Texte fourni:
━━━━━━━━━━━━━━━━━━━━━━━━━━━━━━

Éducation et formation des bandes : entretien avec le sociologue Marwan Mohammed

Intro

Fin février, mort d’une collégienne de 14 ans à Saint-Charon dans l’Essonne : lors d’un affrontement entre bandes rivales, elle reçoit un coup de couteau dans le ventre.
Moins de 24 heures plus tard, mort d’un adolescent de 13 ans dans l’Essonne toujours : lors de circonstances similaires, il reçoit deux coups de couteau à la gorge.

Mi-mars, mise en examen de cinq adolescents de 16 et 17 ans du quartier de l’Echat à Créteil soupçonnés d’être les auteurs de tirs au Taser et au plomb sur des garçons de 12 ans de leur propre bande : l’intention aurait été l’endurcissement des plus jeunes à la suite d’une scène d’humiliation de ceux-ci par une bande rivale du quartier des Bleuets ayant circulé sur Snapchat.

Réponse sécuritaire et coercitive de Valérie Pécresse, présidente de la Région Île-de-France : drones et polices municipales armées. Telle une antienne indépassable, le clivage prévention/répression semble alors se rejouer, inlassablement tant dans l’espace politico-médiatique que dans celui de l’opinion publique.

Emblématiques par la charge de leur violence, ces trois événements reflètent une situation de tension globale ces derniers mois entre bandes rivales d’Île-de-France. La violence de tels événements, tragiques, interrogent la part de l’éducation, notamment dans la sphère scolaire : ils interrogent son impuissance, si ce n’est son échec. Marwan Mohammed, docteur en sociologie et chercheur au CNRS, est l’un des spécialistes du sujet. Dans La formation des bandes notamment, paru en 2011 aux PUF, il analyse les mécanismes sociaux à l’œuvre dans ces phénomènes. À Questions de classe(s), son regard nous a paru particulièrement précieux afin d’essayer de mieux comprendre ce que peut l’éducation face à la violence de telles rivalités de bandes.


Julien Marsay 

L’un de vos ouvrages phares s’intitule La formation des bandes de jeunes* (2011), pourriez-vous nous expliquer ce que recouvre sociologiquement cette expression « bande de jeunes » ?

━━━━━━━━━━━━━━━━━━━━━━━━━━━━━━

Données enregistrées:

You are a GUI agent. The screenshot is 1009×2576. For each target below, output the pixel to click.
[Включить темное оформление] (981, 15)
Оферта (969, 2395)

━━━━━━━━━━━━━━━━━━━━━━━━━━━━━━

Tâche à réaliser:
Recopiez mot pour mot le passage de l'entretien sur la formation des bandes qui commence par « Fin février, mort » et se poursuit jusqu'à « à la gorge. ».

Réponse rédigée:
Fin février, mort d’une collégienne de 14 ans à Saint-Charon dans l’Essonne : lors d’un affrontement entre bandes rivales, elle reçoit un coup de couteau dans le ventre.
Moins de 24 heures plus tard, mort d’un adolescent de 13 ans dans l’Essonne toujours : lors de circonstances similaires, il reçoit deux coups de couteau à la gorge.